Having assessed the strengths of taking up a particular option now consider its weaknesses. These might include:

  • The job is not one that will motivate you in the medium to long term
  • It offers a lower salary or uncertain salary progression
  • Your qualifications don't quite match the job requirements or you may need to invest time (and possibly cash) in extensive training to make progress in this type of work
  • You will need to move house - involving financial expense and the effort of making new friends in a new location
  • Time will have to be spent on training, including possibly another course of study to increase your professionalism in this field
  • The potential new employer doesn't seem financially sound
  • The hours of work are inconvenient, inflexible, longer
  • The employer is recruiting for a specific position and career progression seems limited
  • The staff are not particularly friendly.

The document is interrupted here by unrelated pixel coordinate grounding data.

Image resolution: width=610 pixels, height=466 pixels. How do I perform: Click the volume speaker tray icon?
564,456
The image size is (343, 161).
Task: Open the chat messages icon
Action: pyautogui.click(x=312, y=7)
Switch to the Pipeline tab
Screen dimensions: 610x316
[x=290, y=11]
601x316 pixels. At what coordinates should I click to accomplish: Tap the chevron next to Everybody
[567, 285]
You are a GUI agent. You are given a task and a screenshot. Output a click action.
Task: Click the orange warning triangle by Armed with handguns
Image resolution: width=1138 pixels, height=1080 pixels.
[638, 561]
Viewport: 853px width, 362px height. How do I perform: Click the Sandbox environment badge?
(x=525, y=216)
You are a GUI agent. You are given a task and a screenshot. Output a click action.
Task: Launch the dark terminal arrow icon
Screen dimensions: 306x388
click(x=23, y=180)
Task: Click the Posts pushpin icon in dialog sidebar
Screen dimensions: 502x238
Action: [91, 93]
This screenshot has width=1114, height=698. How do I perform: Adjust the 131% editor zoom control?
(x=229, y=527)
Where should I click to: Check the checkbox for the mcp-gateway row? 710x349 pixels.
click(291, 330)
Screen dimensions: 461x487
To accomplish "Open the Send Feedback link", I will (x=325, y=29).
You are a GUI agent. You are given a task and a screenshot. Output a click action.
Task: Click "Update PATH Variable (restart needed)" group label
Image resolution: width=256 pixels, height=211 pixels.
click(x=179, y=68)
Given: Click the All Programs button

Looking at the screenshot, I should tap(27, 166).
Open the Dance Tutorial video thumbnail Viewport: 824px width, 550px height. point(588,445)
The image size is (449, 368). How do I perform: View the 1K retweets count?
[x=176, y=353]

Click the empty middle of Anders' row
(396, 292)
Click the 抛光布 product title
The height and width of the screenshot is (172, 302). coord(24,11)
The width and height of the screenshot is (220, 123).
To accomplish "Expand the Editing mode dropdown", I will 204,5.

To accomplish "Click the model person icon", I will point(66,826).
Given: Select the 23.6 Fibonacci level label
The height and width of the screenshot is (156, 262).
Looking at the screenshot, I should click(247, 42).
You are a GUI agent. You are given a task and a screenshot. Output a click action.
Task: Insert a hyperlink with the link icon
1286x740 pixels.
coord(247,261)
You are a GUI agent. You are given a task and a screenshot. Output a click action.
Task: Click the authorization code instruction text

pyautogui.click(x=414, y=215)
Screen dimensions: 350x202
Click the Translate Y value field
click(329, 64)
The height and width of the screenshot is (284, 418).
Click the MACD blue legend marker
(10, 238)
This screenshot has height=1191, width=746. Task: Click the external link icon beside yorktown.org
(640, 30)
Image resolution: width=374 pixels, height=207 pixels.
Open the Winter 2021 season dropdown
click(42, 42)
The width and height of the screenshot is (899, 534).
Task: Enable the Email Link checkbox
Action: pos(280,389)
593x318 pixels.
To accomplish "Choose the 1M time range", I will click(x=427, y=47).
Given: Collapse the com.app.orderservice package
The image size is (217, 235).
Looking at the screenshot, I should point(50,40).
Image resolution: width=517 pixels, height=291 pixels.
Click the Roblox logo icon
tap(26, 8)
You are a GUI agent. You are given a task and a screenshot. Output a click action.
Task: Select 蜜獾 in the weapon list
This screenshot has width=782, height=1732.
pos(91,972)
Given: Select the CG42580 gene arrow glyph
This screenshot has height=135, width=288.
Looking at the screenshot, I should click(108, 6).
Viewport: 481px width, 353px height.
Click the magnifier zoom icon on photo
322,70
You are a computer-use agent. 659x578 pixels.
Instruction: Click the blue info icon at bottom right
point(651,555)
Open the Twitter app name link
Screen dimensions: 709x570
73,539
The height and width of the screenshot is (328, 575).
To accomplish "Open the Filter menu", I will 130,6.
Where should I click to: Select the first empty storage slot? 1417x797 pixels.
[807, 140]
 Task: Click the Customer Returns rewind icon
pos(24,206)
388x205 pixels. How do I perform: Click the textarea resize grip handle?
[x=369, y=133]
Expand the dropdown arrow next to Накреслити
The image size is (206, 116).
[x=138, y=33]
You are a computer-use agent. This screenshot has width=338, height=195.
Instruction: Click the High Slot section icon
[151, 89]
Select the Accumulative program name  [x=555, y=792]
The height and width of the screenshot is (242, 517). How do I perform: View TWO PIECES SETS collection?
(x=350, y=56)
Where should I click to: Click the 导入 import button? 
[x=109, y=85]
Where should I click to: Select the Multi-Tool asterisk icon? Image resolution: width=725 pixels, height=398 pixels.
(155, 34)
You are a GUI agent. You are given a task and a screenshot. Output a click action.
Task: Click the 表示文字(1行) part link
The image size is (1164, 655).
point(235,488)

You are not sure how relationships would develop


  • You have been unemployed and this gives you a step back into employment
  • The new job has the potential to provide a springboard into other more interesting or better paid jobs after a year or two. Perhaps it is a route to your ideal job.
  • It presents an opportunity to move into a different industry; perhaps from the private to public sector or vice versa
  • It could improve your quality of life  
  • The vacancy will give you experience which is a required precursor for something else you want to do or achieve later
  • You want to move house/location and this is a golden opportunity
  • This employer will give you the training you need to progress your career
  • This is a chance to increase your income


  • If you remain unemployed for a long time there will be a significant loss of earnings
  • Going into a job where you have to complete a probationary period, rights such as redundancy pay will be much lower than before
  • Moving away may cause problems with family and friends
  • Getting into an unfamiliar industry/area of work is outside your comfort zone
  • The expense of a new home while not being certain about your medium term prospects
  • Uncertainty about the team you will be working with and how you will relate to the person you report to
  • Lack of confidence about changing your career into a different field

Naturally this analysis is a very personal matter and the items that are important to you depend on what you value most. Your lists will vary depending on your motivation to do a particular job and the factors that each specific opportunity presents. Examining the results of a SWOT analysis, either when comparing one area of work against another or two job offers, can be extremely helpful in sorting out your priorities and making a decision.